Need some basic understanding to cope with the rising sun into full springtime, eventually Summer

During the winter, my D750 has been on 400. all the time.

I think it is best not to limit one's shooting habits or shooting situations based on the time of the year. Rather than calendar, use your camera's exposure meter to determine which settings (including ISO) are most beneficial to the image you want to capture.

A very simplistic approach to exposure:


CASE A: not very fast moving subjects

1. Begin: set the ISO setting to the base ISO of your camera (ISO 100)
2. set your camera to A mode (aperture priority)
3. determine the depth of field your image requires and set the aperture accordingly
4. check the shutter speed your camera chooses, if it is too low (camera shake) use tripod, use VR and/or raise ISO until shutter speed is "safe"
5. shoot the picture

See pages 91-92 and 134-142 in the english user manual.


CASE B: fast moving subjects

1. Begin: set the ISO setting to the base ISO of your camera (ISO 100)
2. set your camera to S mode (shutter priority)
3. determine the shutter speed your subjects require (action stopping-> high SS, panning and/or motion blur -> lower SS). Set the shutter speed accordingly.
4. check the aperture value your camera chooses, if it already maxed out (camera displays "Lo"), raise ISO until an actual F-number is displayed; or lower shutter speed if possible.
5. shoot the picture

See pages 90 and 134-142 in the english user manual.
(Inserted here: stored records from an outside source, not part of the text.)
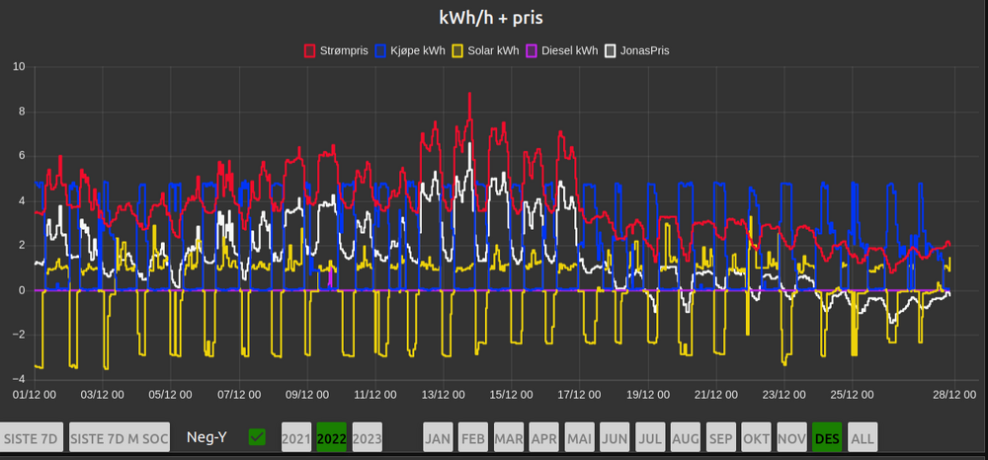Switch to the MAI month
988x460 pixels.
(x=580, y=437)
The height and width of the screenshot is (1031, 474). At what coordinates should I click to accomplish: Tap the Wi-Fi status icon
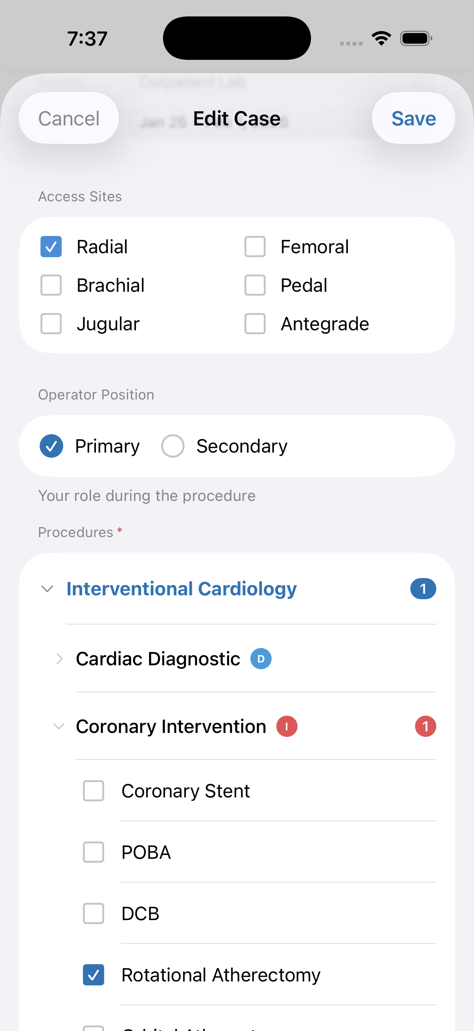pos(381,38)
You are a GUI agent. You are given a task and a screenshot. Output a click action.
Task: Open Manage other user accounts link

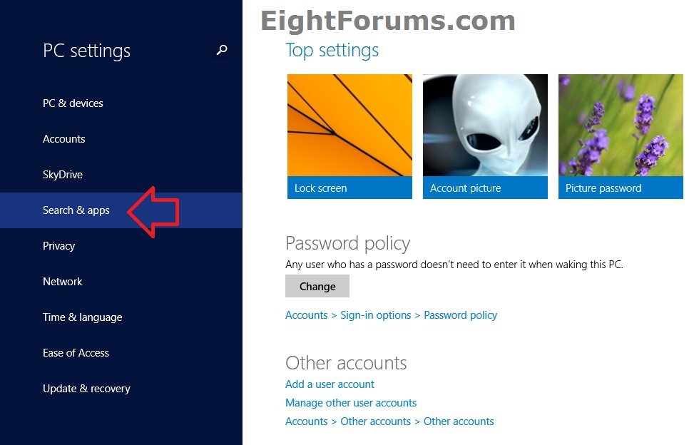tap(351, 402)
ISO 100 in the midnight in the winter (I'm in Finland) is perfectly usable. ISO 12800 in daylight in summer is perfectly usable. You decide what you want.

After you master the cases A and B above, you can use exposure compensation (manual pp. 143-144) when required and of course you can use deliberate underexposure and overexposure at will when your pictorial needs so dictate. And remember to have fun!


 ;D Too long, didn't read version:  ;D
Use the ISO setting last, after everything else. This approach usually minimizes digital noise. Start from the lowest and raise only when necessary.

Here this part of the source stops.